Po odejściu kluczowych pracowników HTC jest w gorszej sytuacji niż kiedykolwiek

4 minuty czytania
Komentarze

Nie jest tajemnicą, że kondycja HTC w ostatnich miesiącach pozostawia wiele do życzenia, mimo wypuszczaniu na rynek kolejnych, niezwykle interesujących urządzeń. Początków obecnego kryzysu należy doszukiwać się w słabej strategii związanej ze sprzedażą i marketingiem ubiegłorocznych modeli, jak HTC One X, czy też One S. Ówczesna sytuacja z dzisiejszej perspektywy nie była aż tak tragiczna, wystarczy chociażby porównać zyski w pierwszych kwartałach 2012 oraz 2013 roku by zauważyć, jak dramatycznie pogorszyła się kondycja firmy.

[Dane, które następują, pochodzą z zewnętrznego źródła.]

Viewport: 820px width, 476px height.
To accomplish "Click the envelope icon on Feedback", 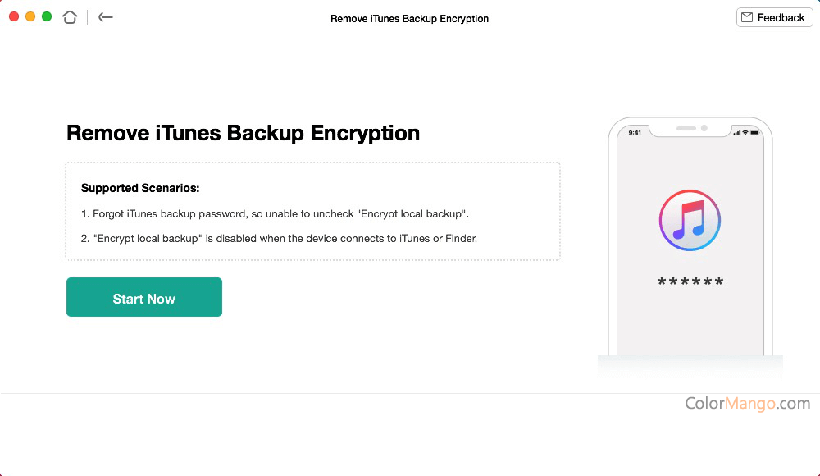I will click(x=747, y=17).
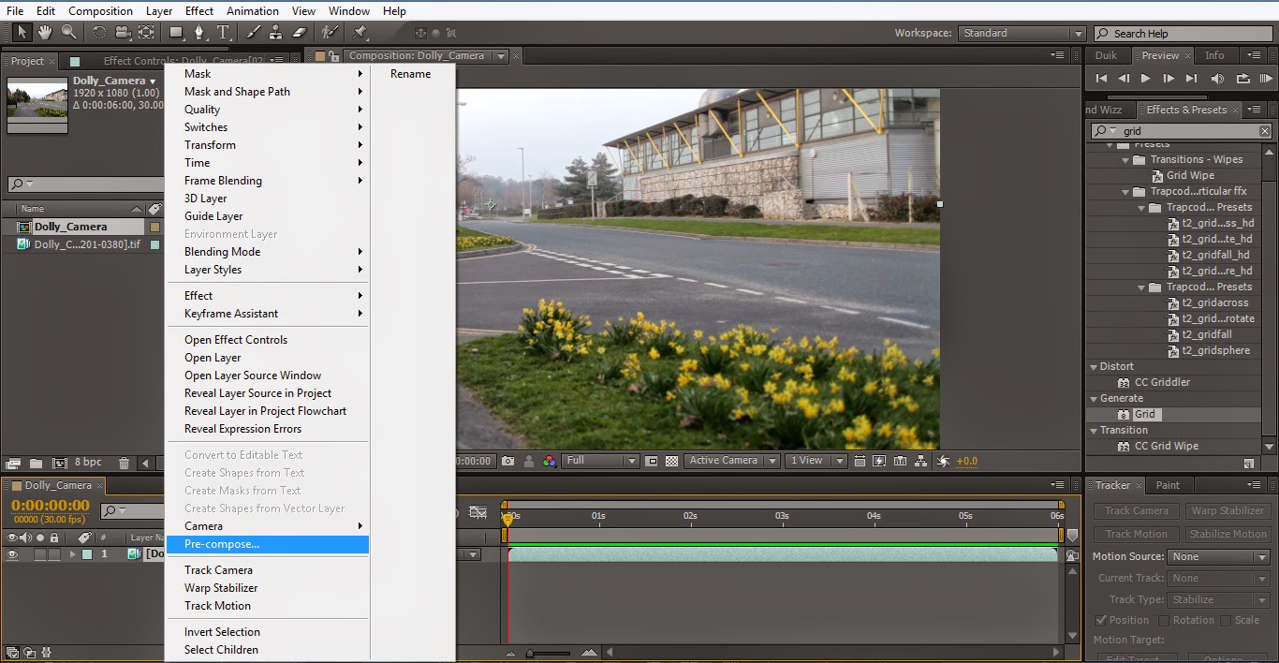Image resolution: width=1279 pixels, height=663 pixels.
Task: Choose Pre-compose from the context menu
Action: click(222, 544)
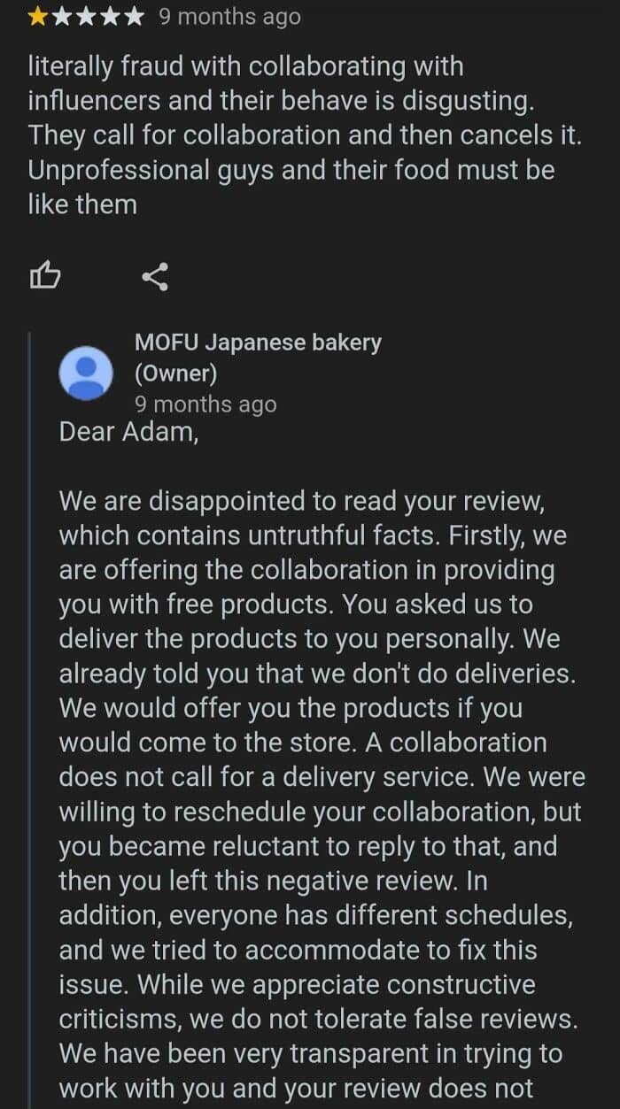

Przypomnijmy, że z oficjalnych danych wynika, iż w pierwszym kwartale bieżącego roku dochód HTC wyniósł zaledwie 2,8 mln dolarów, mimo mocno nagłaśnianego sukcesu, jaki model Butterfly miał odnieść na rynkach azjatyckich. Dla porównania w tym samym okresie roku 2012, który również uważany był wówczas za kryzysowy, dochód wyniósł około 150 milionów dolarów. Różnica ta najdobitniej pokazuje nam więc skalę problemów Tajwańczyków, zwłaszcza w obliczu tego, że zarówno Samsung, jak i Sony są teraz mocniejsze, niż miało to miejsce rok temu.

SONY DSC

Remedium na przygnębiającą kondycję HTC miał być flagowy model One, który w praktyce okazał się urządzeniem wybitnym i moim skromnym zdaniem w chwili obecnej deklasuje on całą konkurencję, nie tylko tą z Androidem na pokładzie. Niedawno mieliśmy okazję go testować, a naszą recenzję HTC One możecie znaleźć tutaj. Samo stworzenie świetnego urządzenia nie gwarantuje jednak sukcesu rynkowego, o czym tajwański producent przekonał się już w zeszłym roku, a wsparciem dla dobrego produktu powinna być dobra kampania reklamowa, kreująca wizerunek firmy, obecnie trochę zapomnianej przez klientów. Los jednak chciał, że w momencie, który wydawał się najlepszy do rozpoczęcia sprzedaży modelu One, czyli między premierą Sony Xperia Z, a sklepowym debiutem Samsunga Galaxy S4, producent natrafił na istotne problemy z dostawami komponentów od zewnętrznych dostawców, którzy przestali traktować go priorytetowo, jak miało to miejsce niegdyś. Do chwili obecnej dostępność w sklepach HTC One pozostawia wiele do życzenia i z własnego doświadczenia mogę powiedzieć, że jest on na półkach znacznie mniej widoczny, niż topowe urządzenia konkurencji.

htc_logo

W takich okolicznościach z firmy postanowili odejść pracownicy z najwyższych szczebli, z których znaczna większość odpowiadała właśnie za kulejący marketing. Na liście znajdują się między innymi Jason Gordon (wiceprezes ds. komunikacji globalnej), John Starkweather (dyrektor ds. marketingu) , Rebecca Rowland (dyrektor ds. marketingu), a także Eric Lin, odpowiedzialny za strategię produktów. Ten ostatni Twitterze zamieścił też wpis dedykowany wszystkim kolegom, którzy wciąż pracują dla HTC i zachęcił ich, by jak najszybciej porzucili firmę, gdyż mimo że będzie to trudna decyzja, to pozytywnie wpłynie na ich ogólne samopoczucie, co może nam tylko uzmysławiać jaka atmosfera obecnie panuje w HTC:

“To all my friends still at @HTC – just quit. leave now. it’s tough to do, but you’ll be so much happier, I swear.”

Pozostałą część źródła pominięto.